## EXERCISE GOAL
Without changing a single word, restate the entries below.

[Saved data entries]
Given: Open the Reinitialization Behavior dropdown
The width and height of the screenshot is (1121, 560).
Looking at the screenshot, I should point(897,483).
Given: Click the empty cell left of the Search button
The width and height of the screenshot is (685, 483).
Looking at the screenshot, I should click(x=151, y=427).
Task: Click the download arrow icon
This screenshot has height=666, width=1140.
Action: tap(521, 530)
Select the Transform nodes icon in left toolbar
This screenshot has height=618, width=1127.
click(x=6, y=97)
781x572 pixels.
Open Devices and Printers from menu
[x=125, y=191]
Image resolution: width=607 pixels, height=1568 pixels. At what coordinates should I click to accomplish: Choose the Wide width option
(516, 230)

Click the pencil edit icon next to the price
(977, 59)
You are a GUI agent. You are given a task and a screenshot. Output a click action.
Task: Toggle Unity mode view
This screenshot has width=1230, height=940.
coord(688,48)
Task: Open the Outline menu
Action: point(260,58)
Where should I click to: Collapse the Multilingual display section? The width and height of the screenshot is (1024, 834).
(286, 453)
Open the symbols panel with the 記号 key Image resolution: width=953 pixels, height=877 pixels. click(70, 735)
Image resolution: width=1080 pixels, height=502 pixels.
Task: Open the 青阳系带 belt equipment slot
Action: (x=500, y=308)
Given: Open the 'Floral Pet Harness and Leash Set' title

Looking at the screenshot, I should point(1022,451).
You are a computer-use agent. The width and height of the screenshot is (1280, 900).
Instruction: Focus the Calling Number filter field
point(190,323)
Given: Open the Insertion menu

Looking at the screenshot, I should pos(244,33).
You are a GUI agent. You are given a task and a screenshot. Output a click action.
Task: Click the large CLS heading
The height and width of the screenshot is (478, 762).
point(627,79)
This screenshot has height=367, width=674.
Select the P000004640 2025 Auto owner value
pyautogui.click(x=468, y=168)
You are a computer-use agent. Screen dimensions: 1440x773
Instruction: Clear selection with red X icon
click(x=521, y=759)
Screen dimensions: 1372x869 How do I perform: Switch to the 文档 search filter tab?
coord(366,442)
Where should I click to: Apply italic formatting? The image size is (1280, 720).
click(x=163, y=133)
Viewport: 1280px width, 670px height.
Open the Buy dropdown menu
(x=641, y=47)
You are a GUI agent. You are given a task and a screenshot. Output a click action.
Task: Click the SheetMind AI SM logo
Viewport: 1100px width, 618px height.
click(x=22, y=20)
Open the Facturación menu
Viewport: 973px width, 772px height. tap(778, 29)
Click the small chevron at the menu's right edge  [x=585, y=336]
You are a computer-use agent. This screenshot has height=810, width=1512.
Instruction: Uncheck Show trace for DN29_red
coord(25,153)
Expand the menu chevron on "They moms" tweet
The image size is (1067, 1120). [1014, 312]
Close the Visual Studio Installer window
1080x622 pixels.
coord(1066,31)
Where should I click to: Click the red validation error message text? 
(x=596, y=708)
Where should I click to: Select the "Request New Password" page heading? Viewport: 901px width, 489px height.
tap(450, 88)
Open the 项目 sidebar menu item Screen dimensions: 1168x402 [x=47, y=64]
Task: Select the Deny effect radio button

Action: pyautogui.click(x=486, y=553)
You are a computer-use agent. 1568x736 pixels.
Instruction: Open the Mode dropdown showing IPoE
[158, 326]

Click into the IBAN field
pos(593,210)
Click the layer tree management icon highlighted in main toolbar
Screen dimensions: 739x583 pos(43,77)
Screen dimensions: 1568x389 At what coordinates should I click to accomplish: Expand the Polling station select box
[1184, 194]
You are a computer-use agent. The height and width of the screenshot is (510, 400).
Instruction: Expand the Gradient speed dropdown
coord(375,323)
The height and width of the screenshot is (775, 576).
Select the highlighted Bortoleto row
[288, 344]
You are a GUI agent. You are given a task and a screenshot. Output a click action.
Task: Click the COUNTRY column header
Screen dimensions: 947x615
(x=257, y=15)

## TASK RESULT
Given: Open the Reinitialization Behavior dropdown
The width and height of the screenshot is (1121, 560).
Looking at the screenshot, I should point(897,483).
Given: Click the empty cell left of the Search button
The width and height of the screenshot is (685, 483).
Looking at the screenshot, I should click(x=151, y=427).
Task: Click the download arrow icon
This screenshot has height=666, width=1140.
Action: tap(521, 530)
Select the Transform nodes icon in left toolbar
This screenshot has height=618, width=1127.
click(x=6, y=97)
781x572 pixels.
Open Devices and Printers from menu
[x=125, y=191]
Image resolution: width=607 pixels, height=1568 pixels. At what coordinates should I click to accomplish: Choose the Wide width option
(516, 230)

Click the pencil edit icon next to the price
(977, 59)
You are a GUI agent. You are given a task and a screenshot. Output a click action.
Task: Toggle Unity mode view
This screenshot has width=1230, height=940.
coord(688,48)
Task: Open the Outline menu
Action: point(260,58)
Where should I click to: Collapse the Multilingual display section? The width and height of the screenshot is (1024, 834).
(286, 453)
Open the symbols panel with the 記号 key Image resolution: width=953 pixels, height=877 pixels. click(70, 735)
Image resolution: width=1080 pixels, height=502 pixels.
Task: Open the 青阳系带 belt equipment slot
Action: (x=500, y=308)
Given: Open the 'Floral Pet Harness and Leash Set' title

Looking at the screenshot, I should point(1022,451).
You are a computer-use agent. The width and height of the screenshot is (1280, 900).
Instruction: Focus the Calling Number filter field
point(190,323)
Given: Open the Insertion menu

Looking at the screenshot, I should pos(244,33).
You are a GUI agent. You are given a task and a screenshot. Output a click action.
Task: Click the large CLS heading
The height and width of the screenshot is (478, 762).
point(627,79)
This screenshot has height=367, width=674.
Select the P000004640 2025 Auto owner value
pyautogui.click(x=468, y=168)
You are a computer-use agent. Screen dimensions: 1440x773
Instruction: Clear selection with red X icon
click(x=521, y=759)
Screen dimensions: 1372x869 How do I perform: Switch to the 文档 search filter tab?
coord(366,442)
Where should I click to: Apply italic formatting? The image size is (1280, 720).
click(x=163, y=133)
Viewport: 1280px width, 670px height.
Open the Buy dropdown menu
(x=641, y=47)
You are a GUI agent. You are given a task and a screenshot. Output a click action.
Task: Click the SheetMind AI SM logo
Viewport: 1100px width, 618px height.
click(x=22, y=20)
Open the Facturación menu
Viewport: 973px width, 772px height. tap(778, 29)
Click the small chevron at the menu's right edge  [x=585, y=336]
You are a computer-use agent. This screenshot has height=810, width=1512.
Instruction: Uncheck Show trace for DN29_red
coord(25,153)
Expand the menu chevron on "They moms" tweet
The image size is (1067, 1120). [1014, 312]
Close the Visual Studio Installer window
1080x622 pixels.
coord(1066,31)
Where should I click to: Click the red validation error message text? 
(x=596, y=708)
Where should I click to: Select the "Request New Password" page heading? Viewport: 901px width, 489px height.
tap(450, 88)
Open the 项目 sidebar menu item Screen dimensions: 1168x402 [x=47, y=64]
Task: Select the Deny effect radio button

Action: pyautogui.click(x=486, y=553)
You are a computer-use agent. 1568x736 pixels.
Instruction: Open the Mode dropdown showing IPoE
[158, 326]

Click into the IBAN field
pos(593,210)
Click the layer tree management icon highlighted in main toolbar
Screen dimensions: 739x583 pos(43,77)
Screen dimensions: 1568x389 At what coordinates should I click to accomplish: Expand the Polling station select box
[1184, 194]
You are a computer-use agent. The height and width of the screenshot is (510, 400).
Instruction: Expand the Gradient speed dropdown
coord(375,323)
The height and width of the screenshot is (775, 576).
Select the highlighted Bortoleto row
[288, 344]
You are a GUI agent. You are given a task and a screenshot. Output a click action.
Task: Click the COUNTRY column header
Screen dimensions: 947x615
(x=257, y=15)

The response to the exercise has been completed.